Living in the village of Patnem is like living in a small country farm, scattered with colourful old Portuguese houses. The roads have a lot of trees and nice bushy plants, they are narrow and red dirt, except the main road, which is sealed and wide enough for 2 buses to pass if they go very slowly and carefully, with only the rear vision mirror between. There are chooks and roosters wandering everywhere, of course the cows heading up and down the roads around milking time (and whenever else they feel like it). The dogs of course, and I looked across the road from my place the other day, and there is now a camel in the paddock - actually, a dromedary. And the nicest thing about walking is that the locals, whether walking or cycling (lots of cycles) give a big smile and hello. A lot of people that come here to stay hire bicycles, 40 rupees a day, or buy their own to keep for when they come next year. Its a lovely relaxed place to be wandering around.

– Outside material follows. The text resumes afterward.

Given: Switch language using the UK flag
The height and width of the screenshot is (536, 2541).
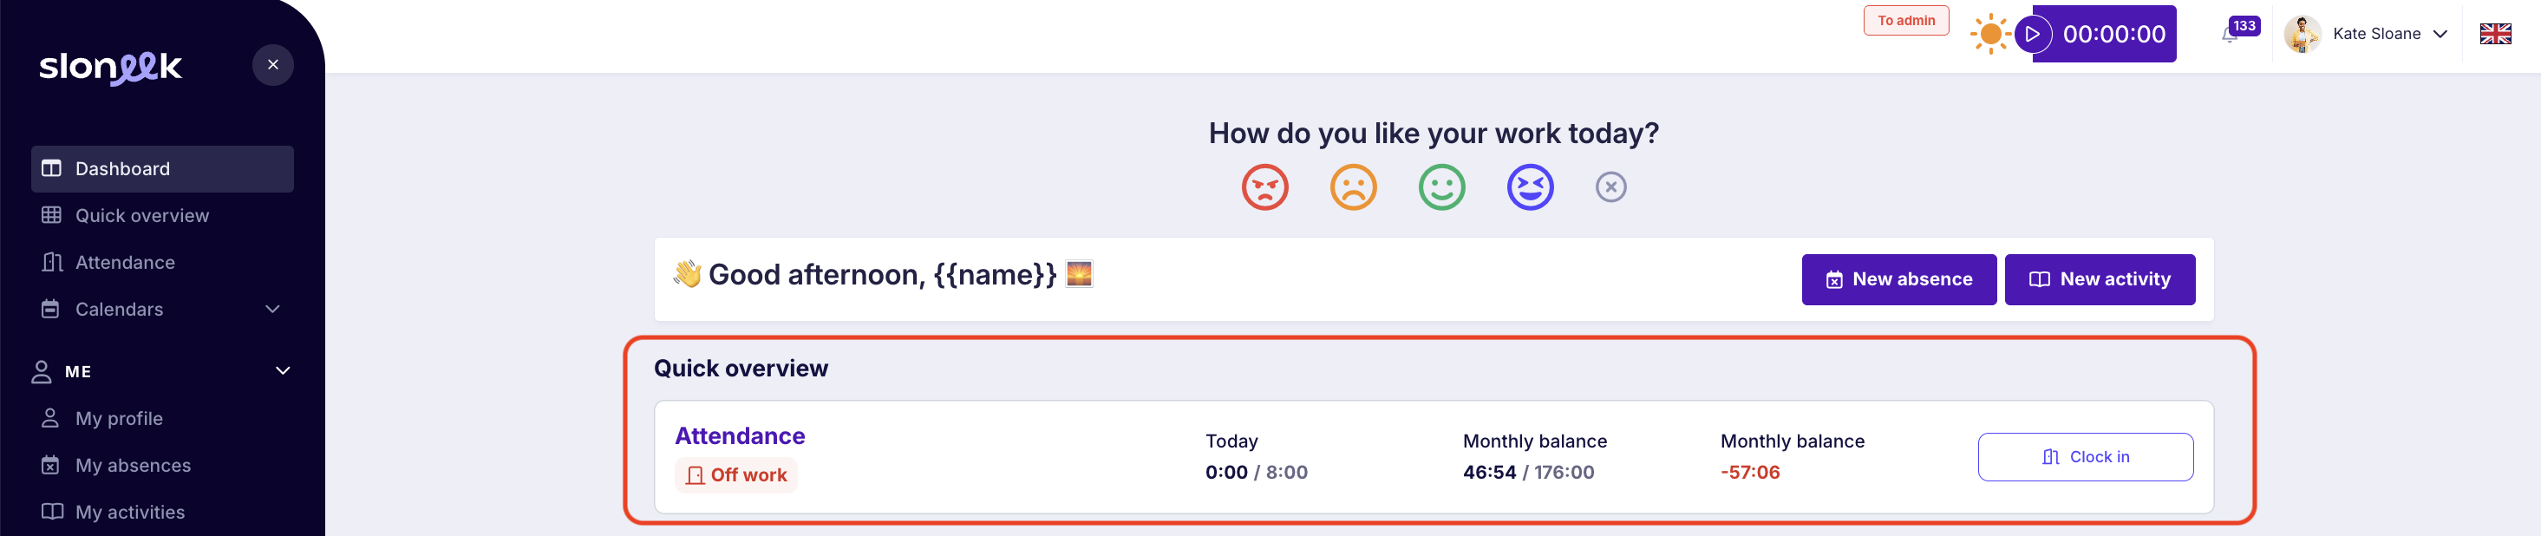Looking at the screenshot, I should (2496, 35).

My day has been consisting of getting up, doing my washing, having breakfast and then walking down to the beach to meet my friends, lie in the sun on a sun bed at the favorite beach restaurant,have a swim, cool off inside the beach place, have some lunch, go home, do some chores, have a shower, walk if its not too hot, then relax until dinner time. I really don't know where the time goes. Still trying to get over this respiratory thing though, its hanging on, almost gone but there enough to be annoying, and feeling a bit low in energy. Hopefully, just staying in one place will help. Planning to go and stay in a beach hut for the last 4 days, at Palolem - I just love this beach, even if it is going to get a bit crowded. Coconut palms and colourful beach huts, and beautiful, mainly calm blue water. And - there is a new addition to the beaches at Goa - Lifeguards!  A bit of overkill actually - there are so many and they mostly don't look any more than teenagers, although of course they are older. They patrol the beach with a narrow piece of foam strapped to their backs,(to throw to somebody in trouble) and in their uniforms of red knee-length pants and tops which have a yellow stripe down the arm, they look like some kind of beetle. At various parts of the beach there are shiny new big jet skis parked ready for the rescue. As well, there is helicopter doing a beach trawl, and a  shiny new jeep (Mahindra) doing the cruise from beach to beach. In this part of Goa it just doesn't seem necessary, and apparently is costing a huge amount of money. Still, if it helps to save even one life...

Hard to believe that in less than three weeks I will be home. The weather has been really settled for the past couple of weeks almost.